WRITTEN EXERCISE A:
In the forum excerpt below, rewrite the paragraph beginning "Finally, particle scattering experiments" in two shorter sentences while keeping its main facts.
WRITTEN EXERCISE B:
Answer these questions from the forum excerpt below, one per line:
(i) What did the first reply intend to convey about classical EM and quantum computers?
(ii) According to the quoted remark, what does the neutron contain?
(iii) How does the electron's magnetic moment under QM compare with what classical EM predicts?

══ TEXT SEGMENT ══

In my first reply I intended to convey that I see no theoretical contradiction between classical EM being right and the existence of quantum computers, not that it would be practical to use classical EM in this case.
This personal theory depends on ignoring all the experimental evidence to the contrary. As in your other posts, we are debating under the bizarre assumption that no experiments have been carried out that contradict classical EM.

Even something as simple as the magentic moment of the electron is different under QM than classical EM: it's approximately twice what it should be under classical EM:

https://en.wikipedia.org/wiki/Electron_magnetic_moment

Modern QM is so far beyond classical EM that it's absurd that we even debating this. Trying to pretend that classical EM could produce an alternative to QCD and the quark-model, the weak force and nuclear decay is blind personal theorising. You yourself even noted that the neutron has a magnetic moment:

The neutron is neutral in the same sense the barrier is neutral. It contains an equal number of positive and negative charges. It has a magnetic moment, too.
Where does that come from in classical EM? Where are the quarks, where is the strong force? Where is colour confinement? Those are all quantum mechanical models.

Finally, particle scattering experiments, when modelled using QT, produce different results from classical EM. The experiments have been carried out and shown that the classical Coulomb's law breaks down at high energies. Reduce the energy and the classical formulas are seen as an approximation to the quantum formulas.

═══
══ STORED DATA ══

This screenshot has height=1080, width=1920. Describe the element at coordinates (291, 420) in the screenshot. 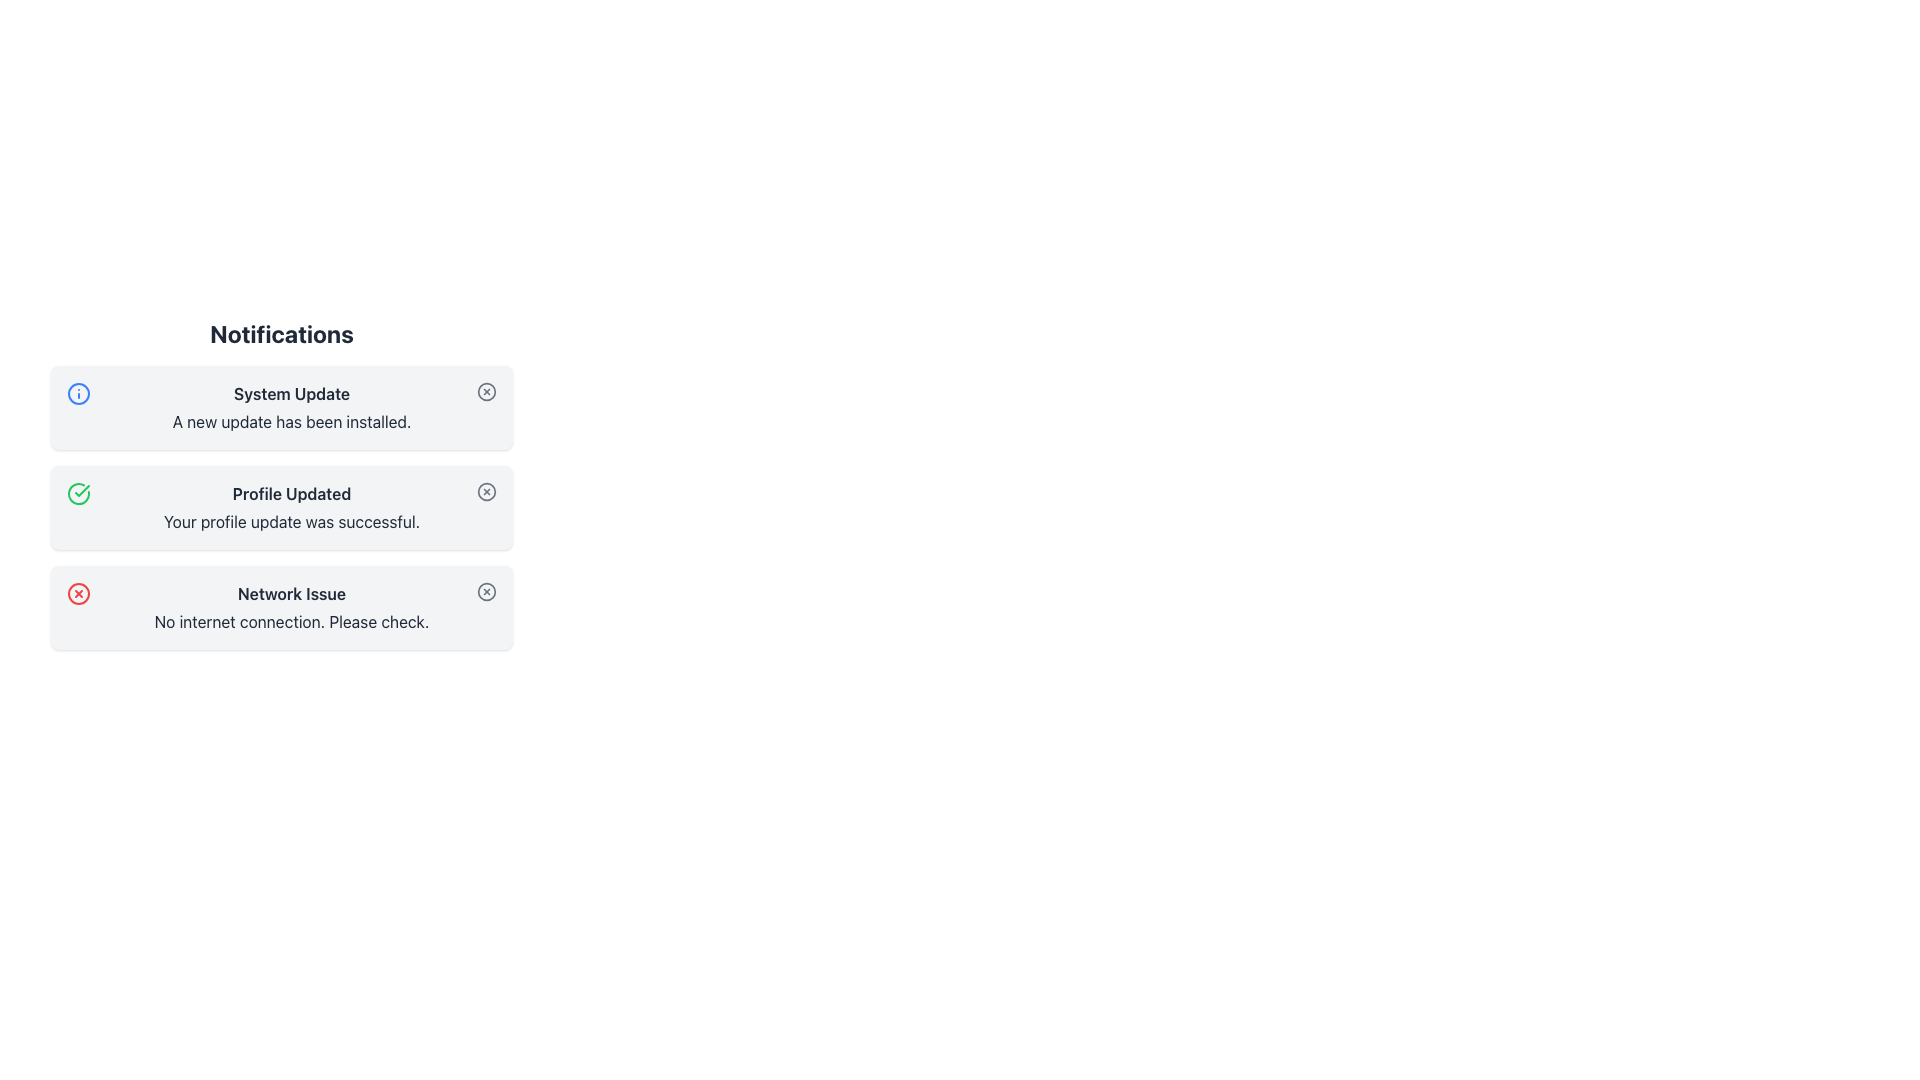

I see `static text message that displays 'A new update has been installed.' located beneath the heading 'System Update' in the first notification card` at that location.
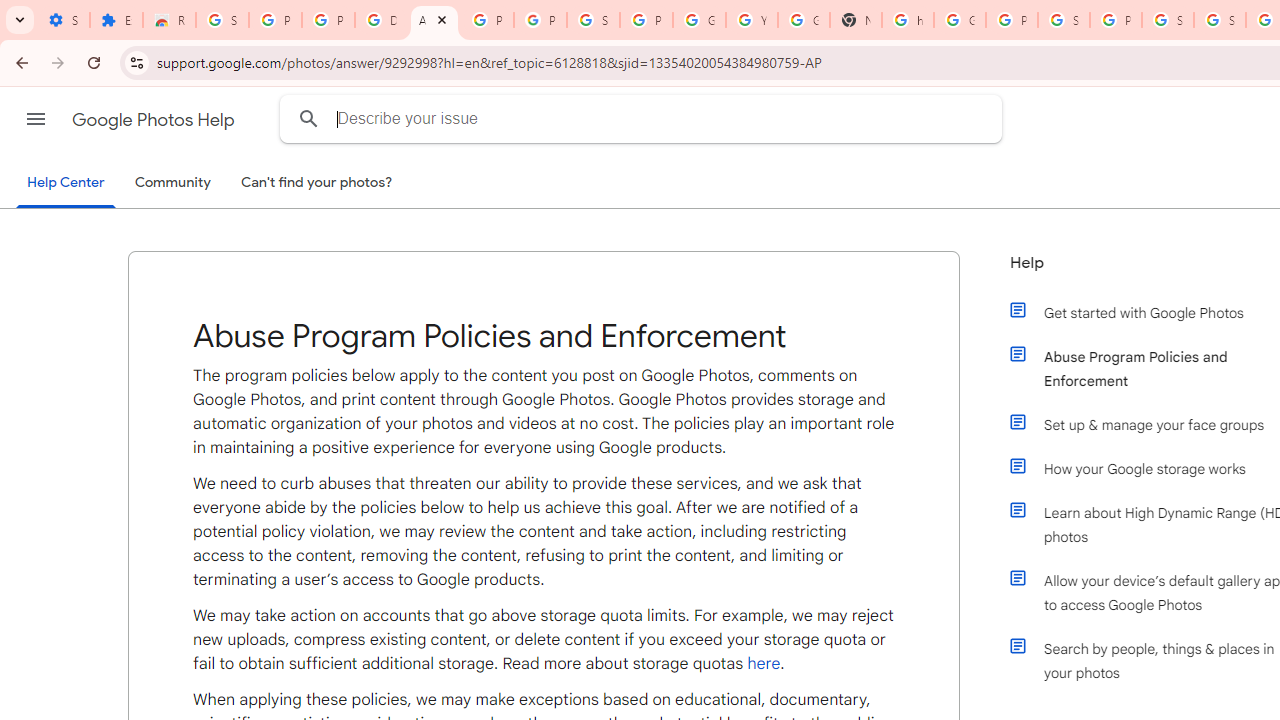 The height and width of the screenshot is (720, 1280). Describe the element at coordinates (169, 20) in the screenshot. I see `'Reviews: Helix Fruit Jump Arcade Game'` at that location.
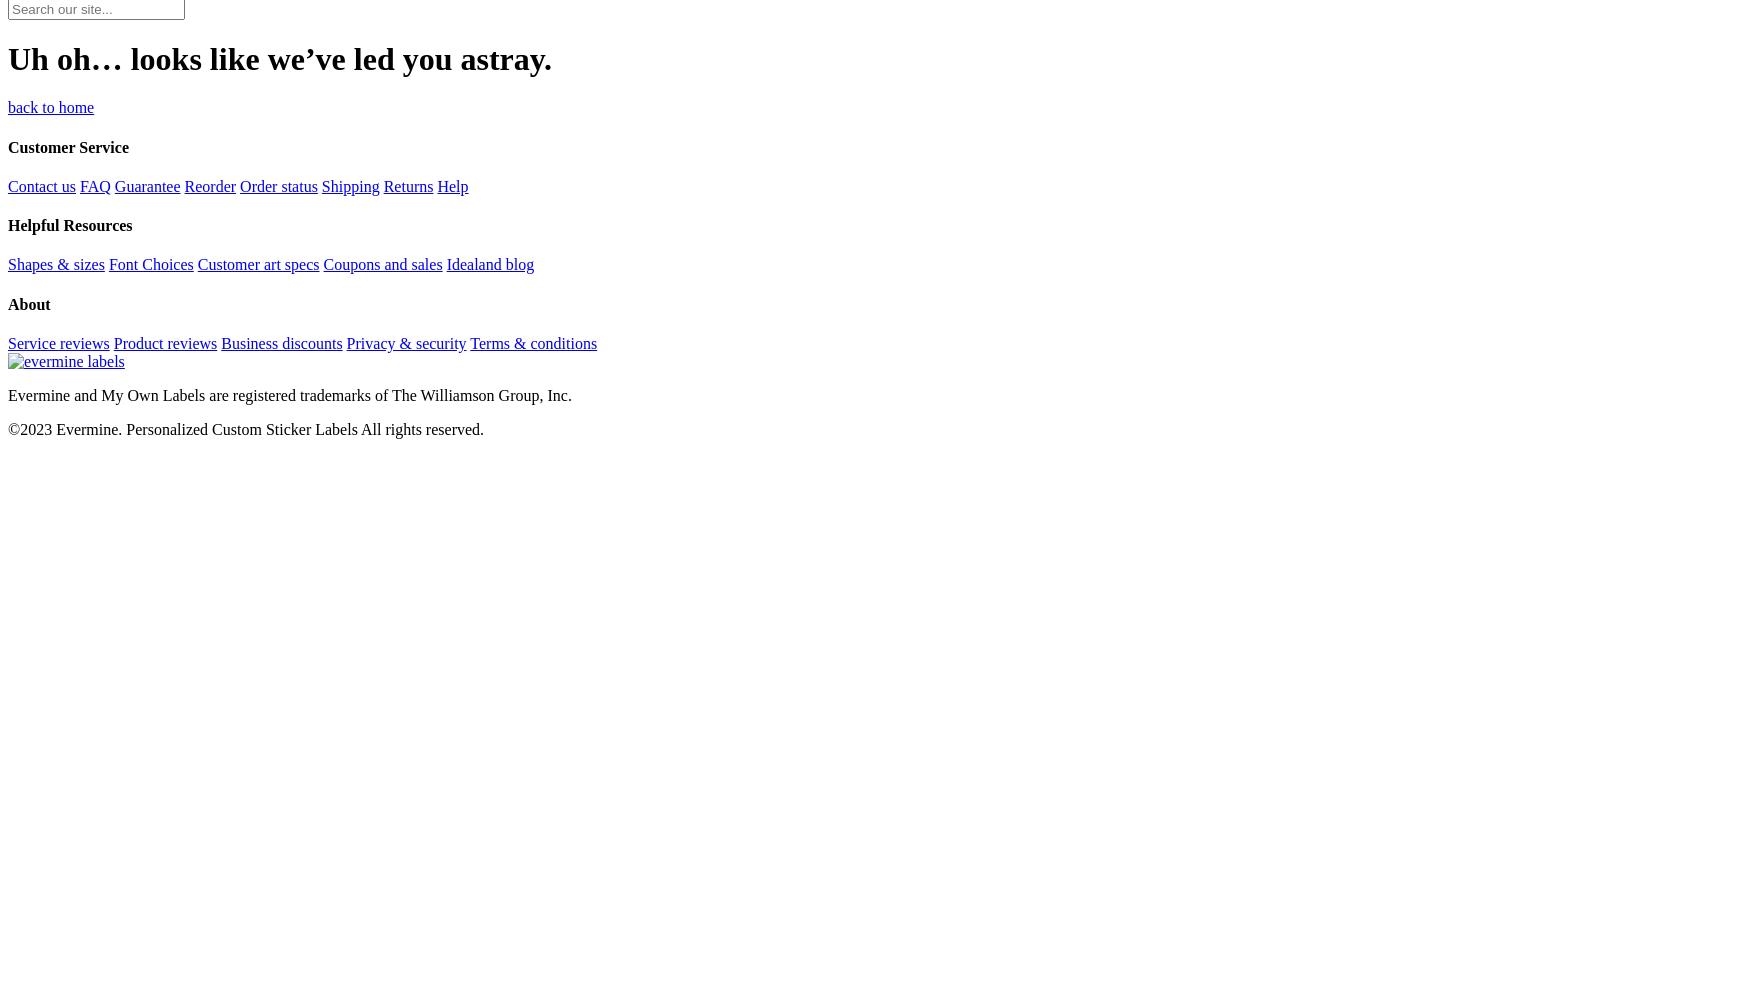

═══

SOLUTION A:
When modeled with quantum theory, particle scattering experiments give results that differ from classical EM. They show that Coulomb's law breaks down at high energies, while at lower energies the classical formulas approximate the quantum ones.

SOLUTION B:
(i) It intended to convey that there is no theoretical contradiction between classical EM being right and the existence of quantum computers, not that using classical EM would be practical in this case.
(ii) It contains an equal number of positive and negative charges.
(iii) It is approximately twice what it should be under classical EM.